Since these formulas are tedious to understand, we consider plots of \(\psi\) and \(\psi(\varepsilon) / \varepsilon\) again:

a <- 0.5
b <- 1.5
c <- 2.5
psi <- function(eps) {
    ifelse(abs(eps) <= a, eps,
           ifelse(abs(eps) <= b, a * sign(eps),
                  ifelse(abs(eps) <= c,
                         a * (eps - c*sign(eps)) / (b - c),
                         0)))
}
par(mfrow = c(1, 2),
    mai = c(0.7, 0.7, 0.1, 0.1),
    mgp = c(1.7, 0.5, 0))
plot(eps, psi(eps), type="l",
     xlab = expression(epsilon), ylab = expression(psi(epsilon)))
plot(eps, psi(eps) / eps, type="l", ylim = c(0, 1),
     xlab = expression(epsilon),
     ylab = expression(psi(epsilon)/epsilon))

We see that small residuals, with \(|\varepsilon_i| \leq a\) get the same weight as for least squares regression, and the weight for larger residuals is gradually reduced. Residuals with \(|\varepsilon_i| > c\) have weight \(0\) and do not affect the location of the regression line at all.

We see that \(\psi\) is not increasing and therefore \(\rho\) is not convex. A consequence of this fact is that the function \(s\) may have several local minima and care must be used when choosing the starting point of iterative minimisation methods. Non-convexity is a common feature of redescending M-estimators.

18.3.5 Tukey’s Bisquare Method

Here we have only one tuning parameter, \(a > 0\), and the objective function is \[\begin{equation*} \rho(\varepsilon) = \begin{cases} \frac{a^2}{6} \Bigl( 1 - \bigl( 1 - (\varepsilon/a)^2 \bigr)^3 \Bigr) & \mbox{if } |\varepsilon| \leq a \\ \frac{a^2}{6} & \mbox{if } |\varepsilon| > a \end{cases} \end{equation*}\] with derivative \[\begin{equation*} \psi(\varepsilon) = \begin{cases} \varepsilon\bigl( 1 - (\varepsilon/a)^2 \bigr)^2 & \mbox{if } |\varepsilon| \leq a \\ 0 & \mbox{if } |\varepsilon| > a. \end{cases} \end{equation*}\] Like Hampel’s method, Tukey’s bisquare is also a redescending \(\psi\)-function, since \(\psi(\varepsilon) = 0\) for all \(|\varepsilon| > a\).

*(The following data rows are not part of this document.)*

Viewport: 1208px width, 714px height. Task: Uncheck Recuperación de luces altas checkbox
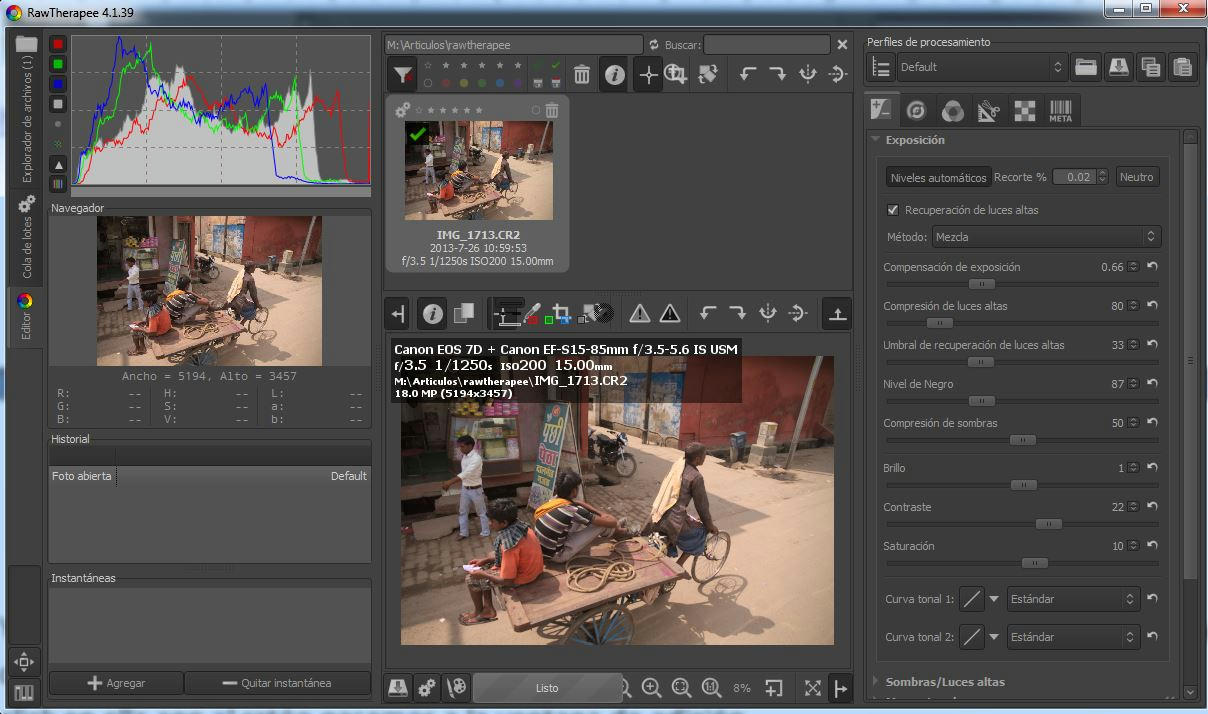[x=893, y=210]
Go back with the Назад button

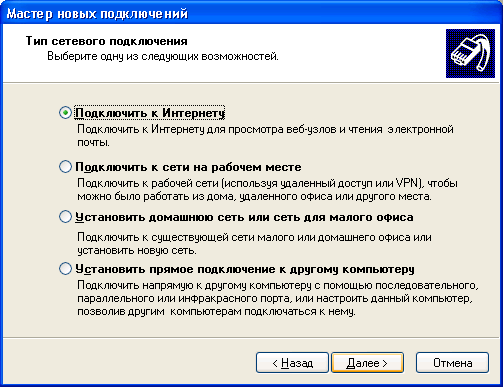point(292,363)
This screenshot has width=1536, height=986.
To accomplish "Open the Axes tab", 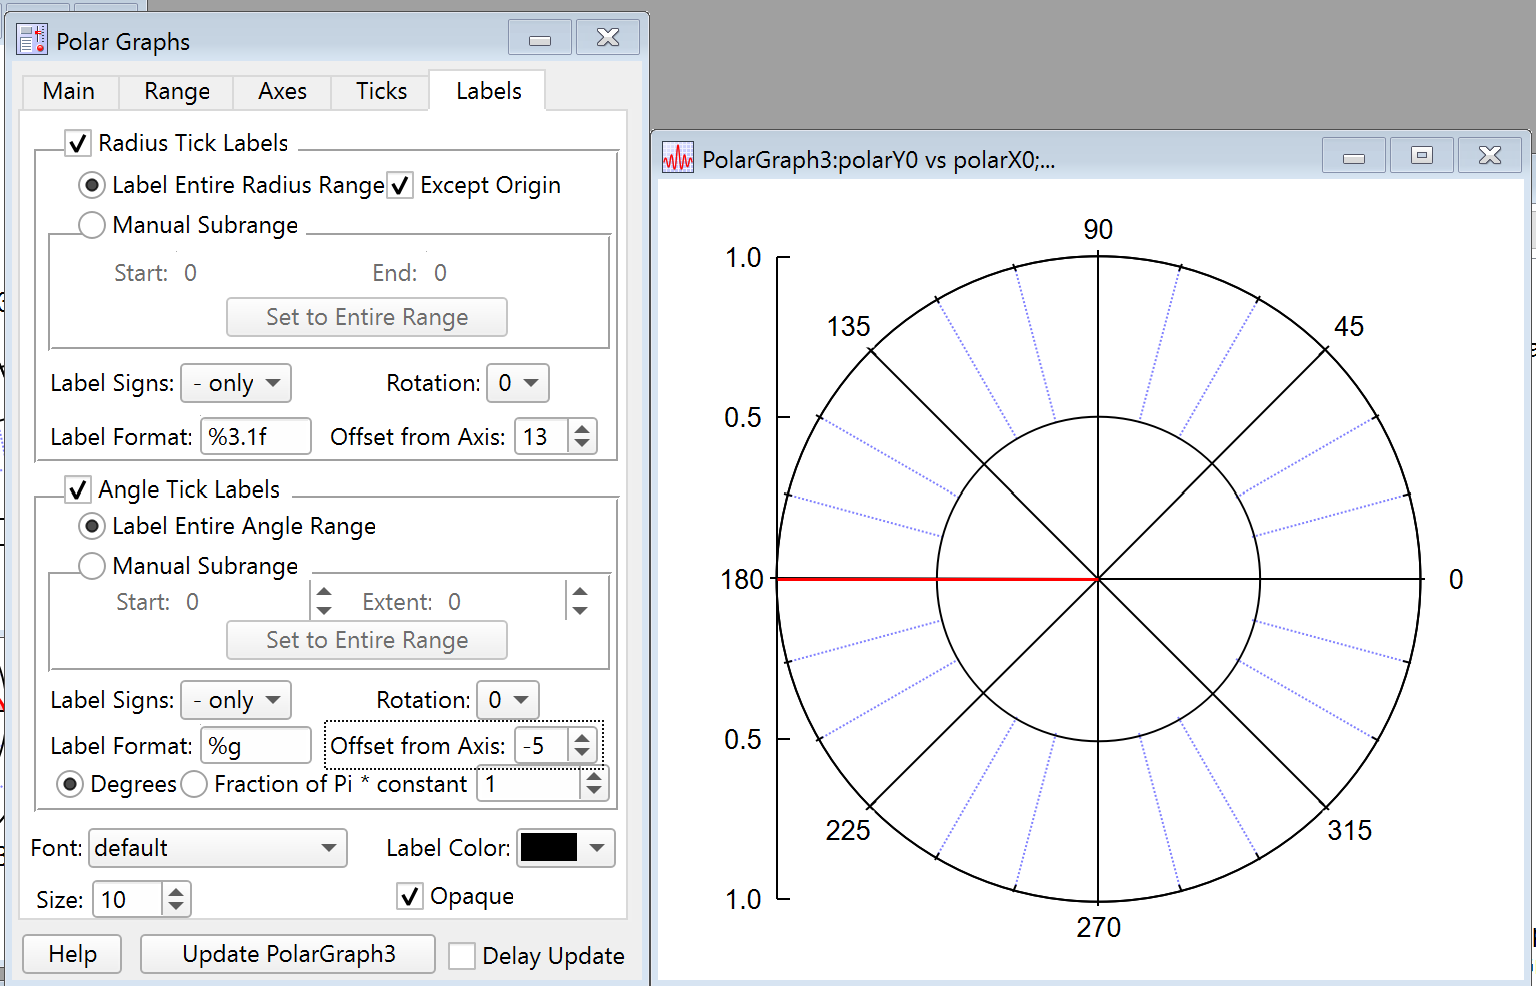I will click(281, 91).
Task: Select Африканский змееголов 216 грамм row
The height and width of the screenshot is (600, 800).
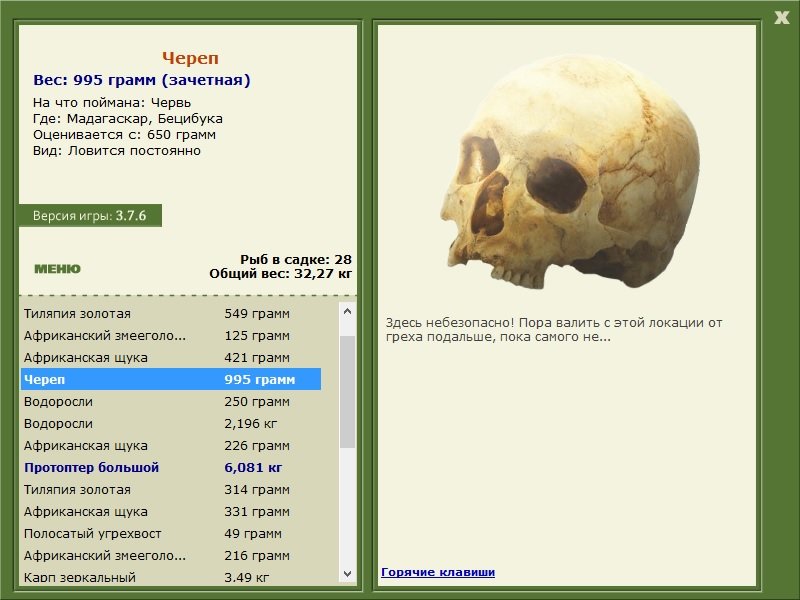Action: pos(171,555)
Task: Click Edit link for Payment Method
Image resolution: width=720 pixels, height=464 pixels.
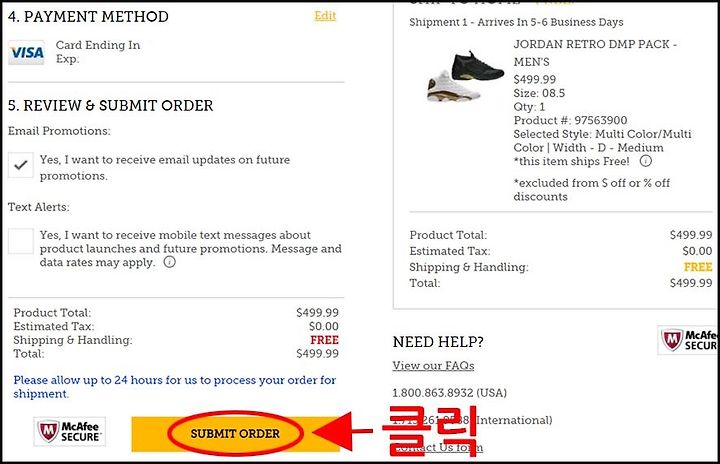Action: click(x=325, y=16)
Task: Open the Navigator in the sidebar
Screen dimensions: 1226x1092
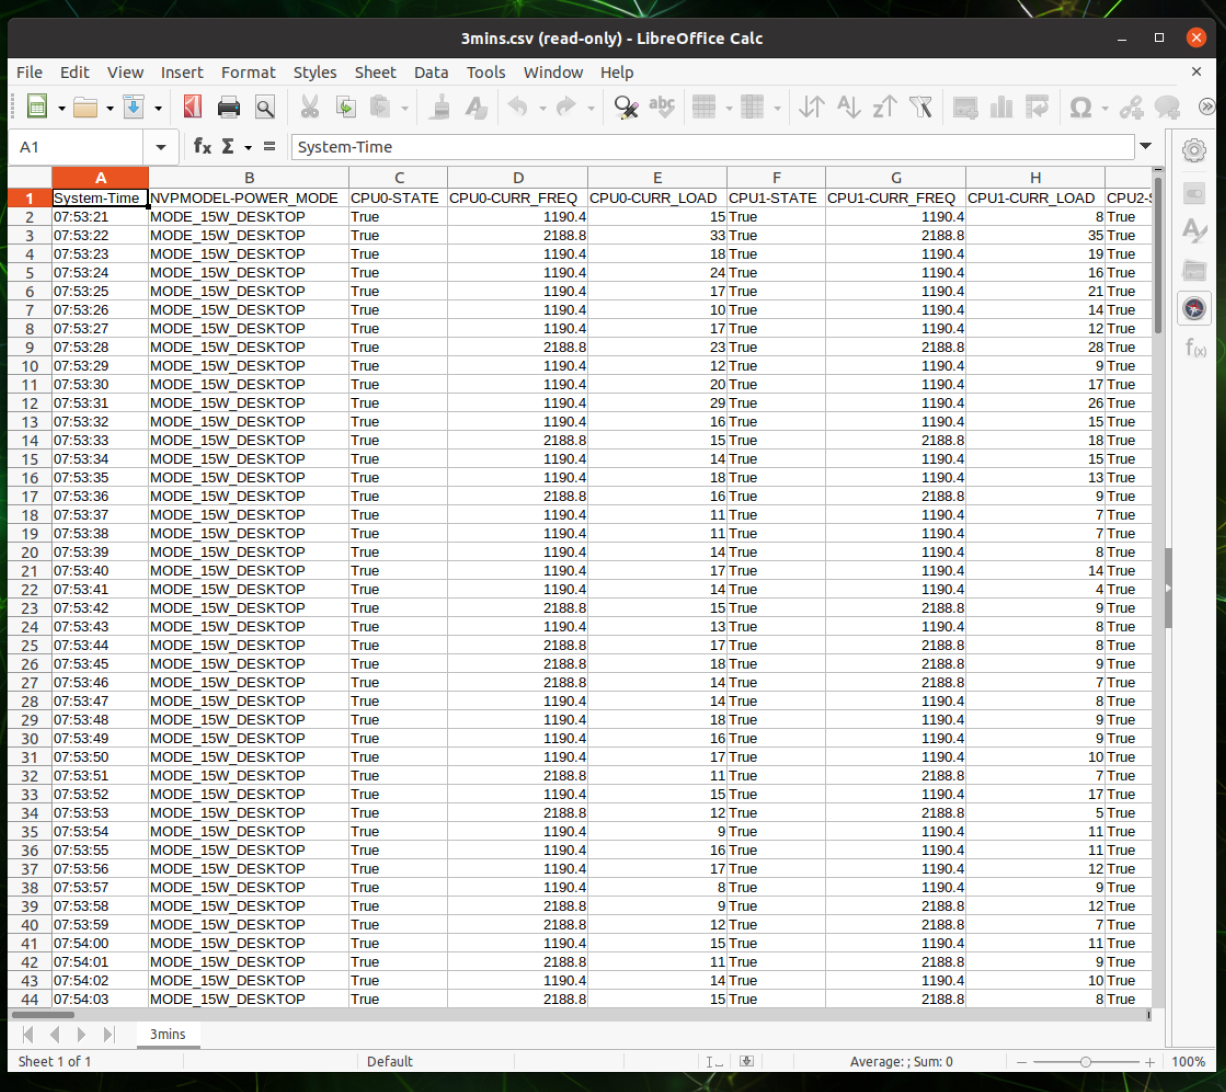Action: coord(1195,308)
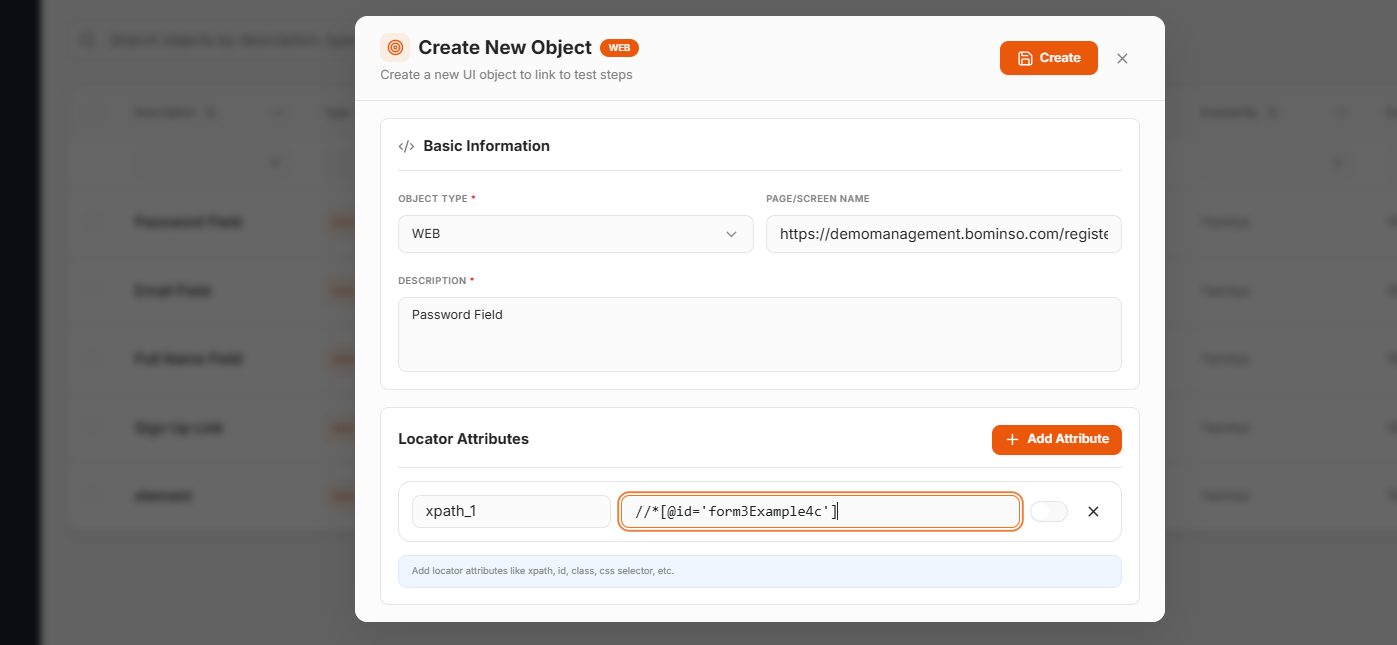This screenshot has width=1397, height=645.
Task: Click the Basic Information section heading
Action: point(486,146)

The plots show that this is a simplified variant of Hampel’s estimator:

a <- 2.5
eps <- seq(-3, 3, length.out = 201)
psi <- function(eps) {
    ifelse(abs(eps) <= a,
           eps * (1 - (eps / a)^2)^2,
           0)
}
par(mfrow = c(1, 2),
    mai = c(0.7, 0.7, 0.1, 0.1),
    mgp = c(1.7, 0.5, 0))
plot(eps, psi(eps), type="l",
     xlab = expression(epsilon), ylab = expression(psi(epsilon)))
plot(eps, psi(eps) / eps, type="l", ylim = c(0, 1),
     xlab = expression(epsilon),
     ylab = expression(psi(epsilon)/epsilon))

Again, \(\rho\) is not convex and care is needed when computing the estimate \(\hat\beta\).

18.4 Breakdown Points of M-Estimators

In section 17 we introduced the breakdown point as a measure of robustness. We now consider how the choice of \(\psi\)-function affects the breakdown point of M-estimators.

For M-estimators with non-redescending \(\psi\)-functions (such as least squares, LAV, or Huber’s method), the \(\psi\)-function grows without bound as \(|\varepsilon| \to \infty\). This means that observations with arbitrarily large residuals still contribute to the objective function. Consequently, a single outlier with sufficiently large \(y\)-value can make \(\|\hat\beta\| \to \infty\). Thus, these methods have breakdown point \(\varepsilon_n(\hat\beta) = 1/n\).

Redescending M-estimators (such as Hampel’s or Tukey’s bisquare) assign zero weight to observations with large residuals. This provides additional robustness compared to non-redescending methods. However, the breakdown point is still \(1/n\) for M-estimators in general, because a single \(x\)-space outlier with high leverage can still cause breakdown. Methods with higher breakdown points are discussed in section 19.

Summary

We introduced the M-estimator as a robust method for estimating regression coefficients.
We discussed the iteratively re-weighted least squares method for computing M-estimates.
We discussed different choices for the objective function of an M-estimator.
We defined redescending \(\psi\)-functions and showed that M-estimators have breakdown point \(1/n\).